_DATA PROVIDED:_

▬▬▬▬▬▬

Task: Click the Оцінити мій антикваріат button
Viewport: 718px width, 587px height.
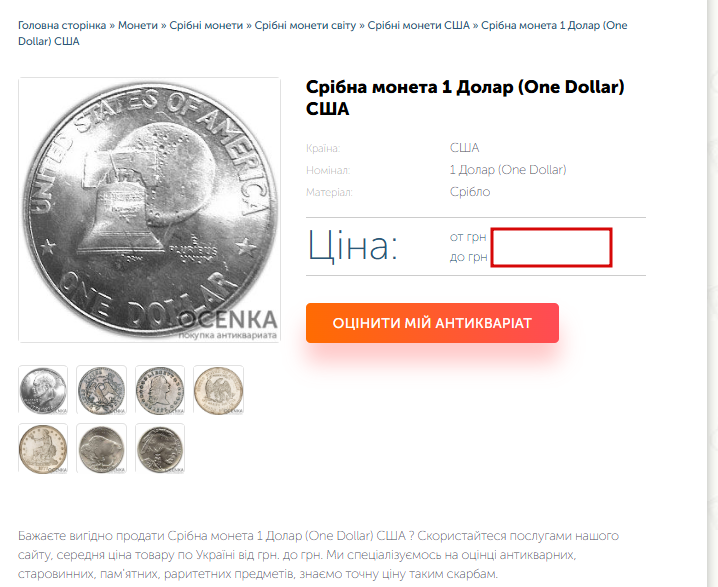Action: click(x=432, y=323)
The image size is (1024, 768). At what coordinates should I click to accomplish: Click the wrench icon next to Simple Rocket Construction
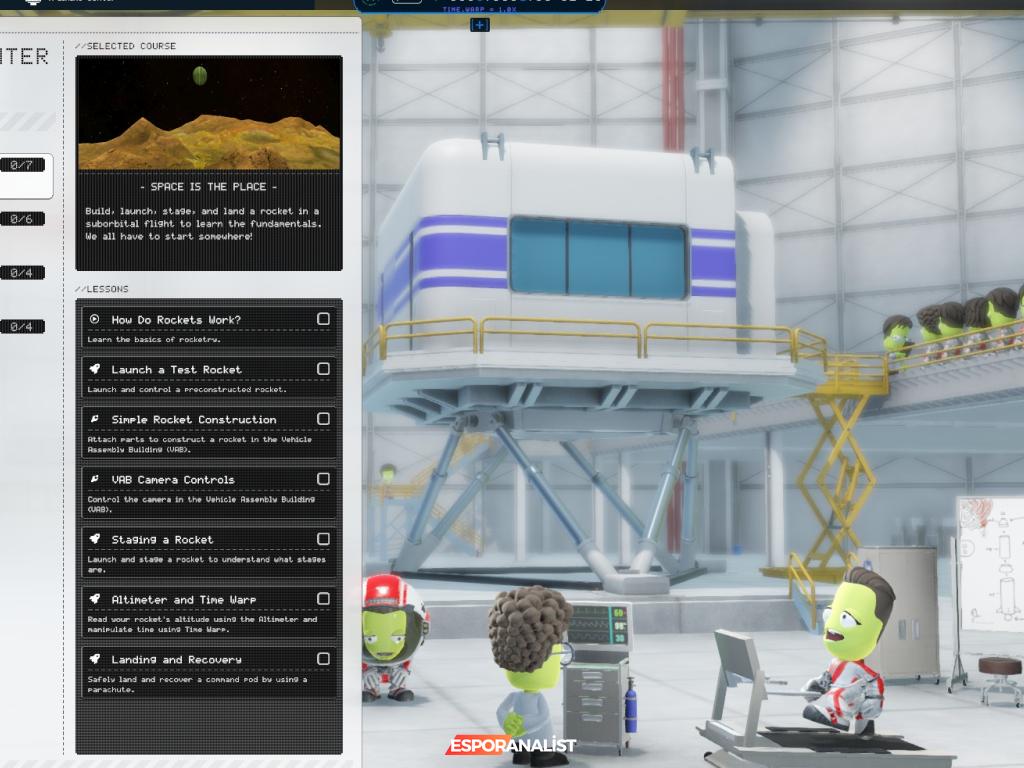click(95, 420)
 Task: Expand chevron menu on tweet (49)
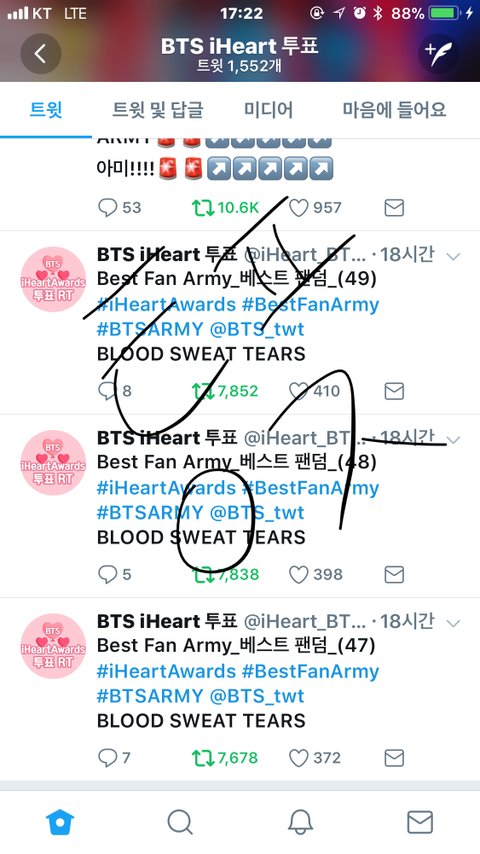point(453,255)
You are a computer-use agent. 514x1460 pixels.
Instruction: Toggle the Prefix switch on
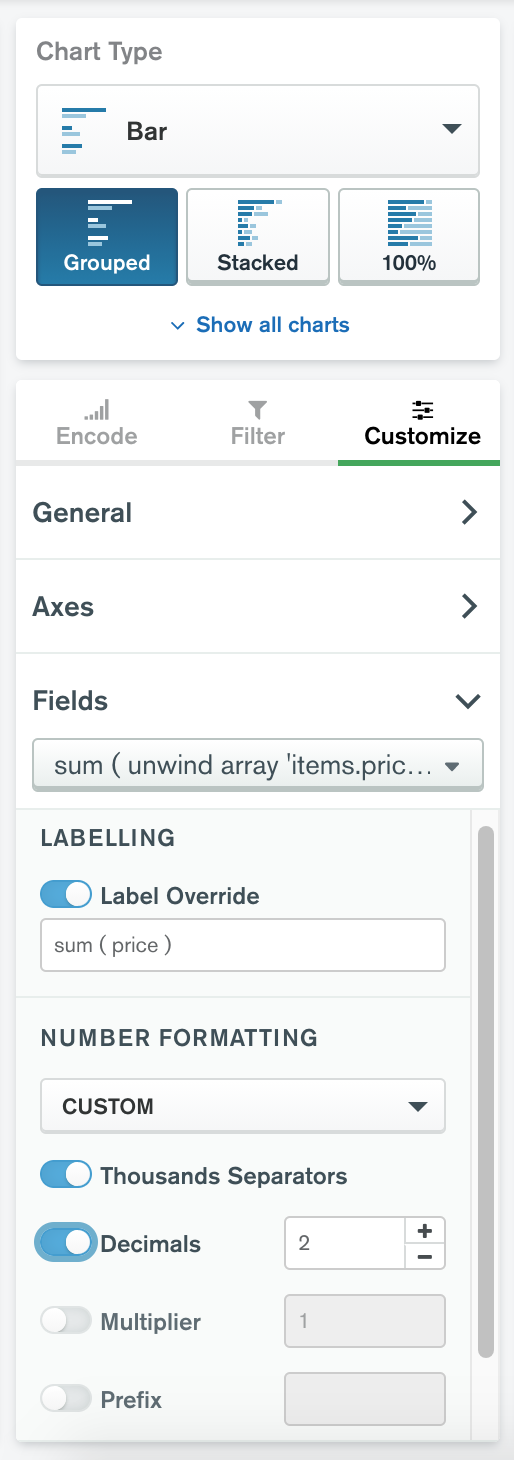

▬▬▬▬▬▬

_EXERCISE:_ Rewrite all the lines of the records above, requests included, and shift each click coordinate in the answers up by 69. Leave the pictures out.

_ANSWER BELOW:_
Task: Click the Оцінити мій антикваріат button
Viewport: 718px width, 587px height.
Action: click(x=501, y=392)
The image size is (1024, 768). At what coordinates should I click to accomplish: Click the wrench icon next to Simple Rocket Construction
click(164, 489)
 Task: Expand chevron menu on tweet (49)
point(522,324)
You are a computer-use agent. 514x1460 pixels.
Instruction: Toggle the Prefix switch on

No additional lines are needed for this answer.